From an enterprise prospective, If I have to explain why security wins out of “cool”, then there really isn’t more to say.
Tomcat, Last Security Advisory confirmed 1-26-22
Patch available 1-20-22
Command Box (Stable) released 10/ 21
Undertow Security Advisories confirmed (Using Undertow 2.10.final)
Undertow security advisory reported 10-14-21
Security update available (in stable) on 5/6/22
Is your advice to run command-box bleeding edge (BE) to be secure?
Terry, thanks for your concern. I’m not planning on runnilng my production server with Commandbox. At the moment it’s only set up on my dev PC. I’ll have no need to be swiitching back and forth on a single computer for that. I’ll discuss the security set up with VIviotech and others before I set it up there. RIgh tnow I’m just tidying up the sites and making sure they all work with Lucee without breaking. In the process I"ve seen enough things that could do with rework to keep me busy for the rest of the year. But i’ll put them in priority order and takle them as i get to them.
Thanks gain for your concern and your points are well noted, I promise.
Cheers
Mike Kear
Windsor, NSW, Australia
I use Undertow for some of our embedded items. But I’m also competent enough to replace jars when there are security issues, are you saying from an Enterprise perspective, you aren’t?
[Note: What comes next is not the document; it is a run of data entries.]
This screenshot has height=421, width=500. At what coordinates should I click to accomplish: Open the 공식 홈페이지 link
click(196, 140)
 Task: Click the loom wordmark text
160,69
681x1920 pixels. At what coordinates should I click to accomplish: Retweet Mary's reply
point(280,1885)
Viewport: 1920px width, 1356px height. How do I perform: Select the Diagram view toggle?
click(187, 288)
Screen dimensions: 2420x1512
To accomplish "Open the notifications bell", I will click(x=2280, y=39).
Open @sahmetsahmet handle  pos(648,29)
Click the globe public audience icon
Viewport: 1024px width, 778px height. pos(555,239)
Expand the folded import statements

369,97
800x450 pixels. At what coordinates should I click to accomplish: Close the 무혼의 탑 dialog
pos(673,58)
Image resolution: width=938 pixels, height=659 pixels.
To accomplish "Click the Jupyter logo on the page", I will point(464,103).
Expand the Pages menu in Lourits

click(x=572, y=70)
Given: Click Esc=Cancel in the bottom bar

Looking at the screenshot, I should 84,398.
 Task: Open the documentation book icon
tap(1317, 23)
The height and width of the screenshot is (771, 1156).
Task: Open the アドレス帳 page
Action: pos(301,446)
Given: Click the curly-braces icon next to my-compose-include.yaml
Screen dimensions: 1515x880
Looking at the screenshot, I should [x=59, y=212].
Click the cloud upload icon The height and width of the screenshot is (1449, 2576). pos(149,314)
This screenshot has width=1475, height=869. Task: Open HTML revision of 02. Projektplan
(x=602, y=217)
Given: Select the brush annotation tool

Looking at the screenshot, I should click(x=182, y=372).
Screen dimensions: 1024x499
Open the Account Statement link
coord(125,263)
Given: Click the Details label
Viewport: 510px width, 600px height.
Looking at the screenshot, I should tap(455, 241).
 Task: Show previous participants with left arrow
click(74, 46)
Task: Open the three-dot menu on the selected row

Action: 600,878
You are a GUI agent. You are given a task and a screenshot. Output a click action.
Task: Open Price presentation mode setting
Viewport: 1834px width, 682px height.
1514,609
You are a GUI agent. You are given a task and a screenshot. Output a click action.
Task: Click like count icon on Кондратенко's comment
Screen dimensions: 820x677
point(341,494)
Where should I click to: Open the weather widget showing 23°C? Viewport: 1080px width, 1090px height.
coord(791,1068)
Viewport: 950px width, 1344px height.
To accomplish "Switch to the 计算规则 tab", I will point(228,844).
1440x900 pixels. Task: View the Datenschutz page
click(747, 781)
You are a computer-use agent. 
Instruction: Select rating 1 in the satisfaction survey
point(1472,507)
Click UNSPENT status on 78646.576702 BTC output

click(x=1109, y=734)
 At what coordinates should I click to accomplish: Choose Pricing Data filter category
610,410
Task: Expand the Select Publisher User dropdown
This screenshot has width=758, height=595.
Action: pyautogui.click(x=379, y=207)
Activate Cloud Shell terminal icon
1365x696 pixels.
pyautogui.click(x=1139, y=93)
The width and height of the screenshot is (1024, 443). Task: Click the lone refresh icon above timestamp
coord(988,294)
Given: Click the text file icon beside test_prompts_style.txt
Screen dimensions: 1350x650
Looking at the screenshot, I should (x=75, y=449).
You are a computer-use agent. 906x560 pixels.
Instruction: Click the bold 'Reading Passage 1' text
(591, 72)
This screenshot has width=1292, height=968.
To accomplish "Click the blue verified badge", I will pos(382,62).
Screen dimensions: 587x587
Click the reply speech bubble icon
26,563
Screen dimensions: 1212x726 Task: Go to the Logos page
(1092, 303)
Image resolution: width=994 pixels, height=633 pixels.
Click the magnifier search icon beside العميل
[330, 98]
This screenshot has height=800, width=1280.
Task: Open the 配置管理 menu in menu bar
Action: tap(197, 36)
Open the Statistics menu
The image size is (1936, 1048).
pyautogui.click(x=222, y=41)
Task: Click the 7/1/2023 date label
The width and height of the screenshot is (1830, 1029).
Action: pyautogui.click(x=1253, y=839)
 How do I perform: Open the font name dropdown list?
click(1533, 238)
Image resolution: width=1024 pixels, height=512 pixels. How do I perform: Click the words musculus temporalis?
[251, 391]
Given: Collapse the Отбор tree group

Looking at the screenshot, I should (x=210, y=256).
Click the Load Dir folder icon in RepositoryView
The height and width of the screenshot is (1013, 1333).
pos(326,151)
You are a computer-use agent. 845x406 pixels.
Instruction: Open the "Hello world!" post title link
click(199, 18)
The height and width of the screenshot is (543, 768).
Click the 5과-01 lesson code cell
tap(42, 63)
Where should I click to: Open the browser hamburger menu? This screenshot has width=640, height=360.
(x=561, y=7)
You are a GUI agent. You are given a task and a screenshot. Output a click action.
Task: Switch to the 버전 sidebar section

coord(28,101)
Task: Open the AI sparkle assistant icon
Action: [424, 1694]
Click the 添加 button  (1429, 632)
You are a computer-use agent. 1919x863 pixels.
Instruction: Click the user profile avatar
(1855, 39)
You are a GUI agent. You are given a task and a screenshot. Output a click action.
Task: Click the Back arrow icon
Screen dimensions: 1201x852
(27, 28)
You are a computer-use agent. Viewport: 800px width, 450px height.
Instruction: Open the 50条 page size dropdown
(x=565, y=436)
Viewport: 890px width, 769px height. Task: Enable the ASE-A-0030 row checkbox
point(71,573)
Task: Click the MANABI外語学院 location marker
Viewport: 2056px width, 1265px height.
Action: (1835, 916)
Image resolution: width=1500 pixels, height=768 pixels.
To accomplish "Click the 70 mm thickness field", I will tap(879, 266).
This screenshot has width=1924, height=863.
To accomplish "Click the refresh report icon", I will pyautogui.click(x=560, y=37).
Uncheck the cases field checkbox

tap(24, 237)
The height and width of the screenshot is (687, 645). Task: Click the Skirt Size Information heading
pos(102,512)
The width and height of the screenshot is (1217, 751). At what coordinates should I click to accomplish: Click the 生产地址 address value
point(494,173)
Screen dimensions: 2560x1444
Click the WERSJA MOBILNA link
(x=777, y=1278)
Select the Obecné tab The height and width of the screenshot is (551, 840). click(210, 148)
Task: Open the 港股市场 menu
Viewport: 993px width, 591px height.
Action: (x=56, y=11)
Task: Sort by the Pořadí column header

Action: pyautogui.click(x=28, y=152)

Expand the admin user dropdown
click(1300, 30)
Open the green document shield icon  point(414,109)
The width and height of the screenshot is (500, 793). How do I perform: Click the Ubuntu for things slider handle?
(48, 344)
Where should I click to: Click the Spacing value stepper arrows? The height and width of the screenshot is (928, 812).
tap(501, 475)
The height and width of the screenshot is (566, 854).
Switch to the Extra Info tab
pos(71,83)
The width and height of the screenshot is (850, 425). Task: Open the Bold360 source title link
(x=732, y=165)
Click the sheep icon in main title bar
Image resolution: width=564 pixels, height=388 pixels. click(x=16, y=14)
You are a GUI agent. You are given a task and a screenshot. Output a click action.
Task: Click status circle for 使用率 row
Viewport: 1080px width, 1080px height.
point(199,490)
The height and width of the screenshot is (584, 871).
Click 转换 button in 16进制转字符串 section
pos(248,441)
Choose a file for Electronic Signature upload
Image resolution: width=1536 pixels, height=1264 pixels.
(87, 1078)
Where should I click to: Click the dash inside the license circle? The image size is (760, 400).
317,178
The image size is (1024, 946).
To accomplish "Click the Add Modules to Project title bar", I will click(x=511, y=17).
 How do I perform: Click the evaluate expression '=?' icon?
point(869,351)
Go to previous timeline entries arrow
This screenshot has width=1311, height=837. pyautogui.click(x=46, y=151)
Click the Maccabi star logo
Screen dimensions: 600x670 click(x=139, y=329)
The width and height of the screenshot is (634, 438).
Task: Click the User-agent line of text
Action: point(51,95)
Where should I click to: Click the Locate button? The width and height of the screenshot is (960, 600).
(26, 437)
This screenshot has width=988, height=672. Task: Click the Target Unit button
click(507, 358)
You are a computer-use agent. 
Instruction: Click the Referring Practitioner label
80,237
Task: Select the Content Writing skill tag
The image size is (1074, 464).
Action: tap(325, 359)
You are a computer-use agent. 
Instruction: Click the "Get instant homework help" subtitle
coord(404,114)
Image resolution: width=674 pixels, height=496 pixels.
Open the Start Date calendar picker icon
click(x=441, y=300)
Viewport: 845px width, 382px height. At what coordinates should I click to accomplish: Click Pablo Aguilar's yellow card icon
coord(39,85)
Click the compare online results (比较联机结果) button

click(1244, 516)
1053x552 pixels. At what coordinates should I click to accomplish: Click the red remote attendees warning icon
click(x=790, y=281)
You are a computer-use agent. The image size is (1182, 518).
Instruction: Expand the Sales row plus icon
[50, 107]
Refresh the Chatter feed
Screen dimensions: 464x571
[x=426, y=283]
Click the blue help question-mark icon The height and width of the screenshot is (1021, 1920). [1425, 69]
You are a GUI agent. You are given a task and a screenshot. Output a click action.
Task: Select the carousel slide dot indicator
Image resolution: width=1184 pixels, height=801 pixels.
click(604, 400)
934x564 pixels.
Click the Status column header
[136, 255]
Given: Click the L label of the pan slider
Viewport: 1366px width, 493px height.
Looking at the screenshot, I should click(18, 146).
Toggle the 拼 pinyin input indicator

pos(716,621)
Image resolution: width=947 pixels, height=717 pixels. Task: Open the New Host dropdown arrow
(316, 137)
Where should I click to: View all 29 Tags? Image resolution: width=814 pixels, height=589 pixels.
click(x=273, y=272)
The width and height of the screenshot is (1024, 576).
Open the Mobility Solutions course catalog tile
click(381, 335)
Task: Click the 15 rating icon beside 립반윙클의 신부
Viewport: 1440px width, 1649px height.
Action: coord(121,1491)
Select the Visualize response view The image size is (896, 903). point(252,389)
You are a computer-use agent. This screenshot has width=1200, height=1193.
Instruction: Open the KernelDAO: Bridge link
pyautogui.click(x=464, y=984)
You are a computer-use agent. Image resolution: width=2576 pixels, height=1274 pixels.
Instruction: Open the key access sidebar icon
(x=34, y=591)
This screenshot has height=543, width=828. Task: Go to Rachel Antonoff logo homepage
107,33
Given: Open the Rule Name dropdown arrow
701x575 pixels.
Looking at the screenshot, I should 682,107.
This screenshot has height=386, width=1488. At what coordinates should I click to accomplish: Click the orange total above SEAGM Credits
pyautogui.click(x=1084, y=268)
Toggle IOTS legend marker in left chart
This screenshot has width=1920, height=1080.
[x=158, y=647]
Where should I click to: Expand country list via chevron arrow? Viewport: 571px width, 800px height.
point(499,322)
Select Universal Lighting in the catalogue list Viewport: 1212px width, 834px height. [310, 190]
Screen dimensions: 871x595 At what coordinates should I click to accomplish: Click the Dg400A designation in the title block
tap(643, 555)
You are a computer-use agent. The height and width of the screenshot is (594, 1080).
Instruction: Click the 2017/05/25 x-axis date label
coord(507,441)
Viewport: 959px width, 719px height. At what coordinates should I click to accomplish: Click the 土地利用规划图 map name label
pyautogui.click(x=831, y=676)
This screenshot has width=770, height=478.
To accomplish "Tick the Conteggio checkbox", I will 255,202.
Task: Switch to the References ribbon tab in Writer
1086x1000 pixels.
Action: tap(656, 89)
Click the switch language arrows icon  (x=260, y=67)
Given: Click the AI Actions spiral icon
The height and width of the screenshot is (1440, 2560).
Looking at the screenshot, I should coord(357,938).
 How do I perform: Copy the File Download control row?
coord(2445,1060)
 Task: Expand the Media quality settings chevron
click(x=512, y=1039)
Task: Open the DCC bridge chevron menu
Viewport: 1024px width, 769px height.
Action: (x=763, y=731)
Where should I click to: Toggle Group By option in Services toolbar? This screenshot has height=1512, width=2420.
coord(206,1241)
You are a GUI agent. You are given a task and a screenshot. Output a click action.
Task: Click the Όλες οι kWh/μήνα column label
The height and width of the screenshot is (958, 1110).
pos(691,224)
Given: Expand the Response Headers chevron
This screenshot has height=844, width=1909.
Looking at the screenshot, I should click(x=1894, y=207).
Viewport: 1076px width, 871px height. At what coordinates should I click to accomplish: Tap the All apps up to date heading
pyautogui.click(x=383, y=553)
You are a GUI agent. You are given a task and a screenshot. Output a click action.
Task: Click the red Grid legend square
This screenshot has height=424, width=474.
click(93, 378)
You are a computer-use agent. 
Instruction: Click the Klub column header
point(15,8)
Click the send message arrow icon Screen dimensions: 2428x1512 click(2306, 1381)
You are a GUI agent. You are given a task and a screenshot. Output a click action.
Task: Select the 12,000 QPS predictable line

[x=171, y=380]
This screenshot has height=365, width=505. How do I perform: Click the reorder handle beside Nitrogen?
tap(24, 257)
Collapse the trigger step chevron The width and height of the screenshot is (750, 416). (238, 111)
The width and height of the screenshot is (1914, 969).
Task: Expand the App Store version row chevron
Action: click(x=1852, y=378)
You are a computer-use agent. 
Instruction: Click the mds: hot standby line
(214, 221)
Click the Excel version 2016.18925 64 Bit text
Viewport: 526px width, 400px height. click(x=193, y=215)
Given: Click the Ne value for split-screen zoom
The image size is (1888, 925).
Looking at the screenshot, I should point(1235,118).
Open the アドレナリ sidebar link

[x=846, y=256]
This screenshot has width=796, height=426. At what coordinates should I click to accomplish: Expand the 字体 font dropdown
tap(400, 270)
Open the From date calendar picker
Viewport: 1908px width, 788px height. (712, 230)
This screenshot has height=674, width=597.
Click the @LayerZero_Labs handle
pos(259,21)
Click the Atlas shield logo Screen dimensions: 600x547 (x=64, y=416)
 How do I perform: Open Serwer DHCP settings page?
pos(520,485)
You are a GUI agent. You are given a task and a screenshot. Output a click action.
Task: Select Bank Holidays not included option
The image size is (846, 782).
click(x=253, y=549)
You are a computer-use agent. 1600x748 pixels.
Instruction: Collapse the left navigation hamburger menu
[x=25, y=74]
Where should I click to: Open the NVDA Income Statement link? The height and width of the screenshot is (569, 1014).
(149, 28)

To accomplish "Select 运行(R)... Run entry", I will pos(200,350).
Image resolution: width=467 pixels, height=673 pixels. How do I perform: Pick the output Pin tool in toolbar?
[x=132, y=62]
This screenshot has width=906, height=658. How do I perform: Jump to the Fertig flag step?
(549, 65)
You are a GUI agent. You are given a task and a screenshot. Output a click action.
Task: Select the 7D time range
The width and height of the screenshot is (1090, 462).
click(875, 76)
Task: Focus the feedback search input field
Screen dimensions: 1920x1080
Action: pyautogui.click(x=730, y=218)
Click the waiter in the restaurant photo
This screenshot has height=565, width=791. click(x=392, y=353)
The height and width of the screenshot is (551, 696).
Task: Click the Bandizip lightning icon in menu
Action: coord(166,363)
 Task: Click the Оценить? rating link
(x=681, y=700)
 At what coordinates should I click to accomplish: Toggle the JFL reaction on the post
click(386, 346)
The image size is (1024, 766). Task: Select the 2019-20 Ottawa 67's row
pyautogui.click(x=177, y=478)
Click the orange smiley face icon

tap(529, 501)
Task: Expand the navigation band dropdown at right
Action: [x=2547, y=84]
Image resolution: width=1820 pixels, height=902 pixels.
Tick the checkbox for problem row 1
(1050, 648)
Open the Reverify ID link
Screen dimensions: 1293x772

From an Enterprise perspective, all security is done in layers. I’d expect you to have a WAF, and a load balancer, and a cluster of servers, and be able to replace whatever components need replacing. Layers are there so that the overlapping of the whole solution provides your ultimate security. Brad is literally one guy supporting commandbox, and he does a great job. Plus the entire community, issuing PRs, did you issue a PR against commandbox when you noticed the problem, or file an issue with github?
You did say it was your perspective… as this is just mine.
But, we’re OT. 
We have more than WAFs 
This isn’t against @bdw429s, I LOVE (and I cant stress this enough) Command line tools and Commandbox being a command line tool is cool. Seriously, cool.
and no, I will not file a PR, for this or anything else.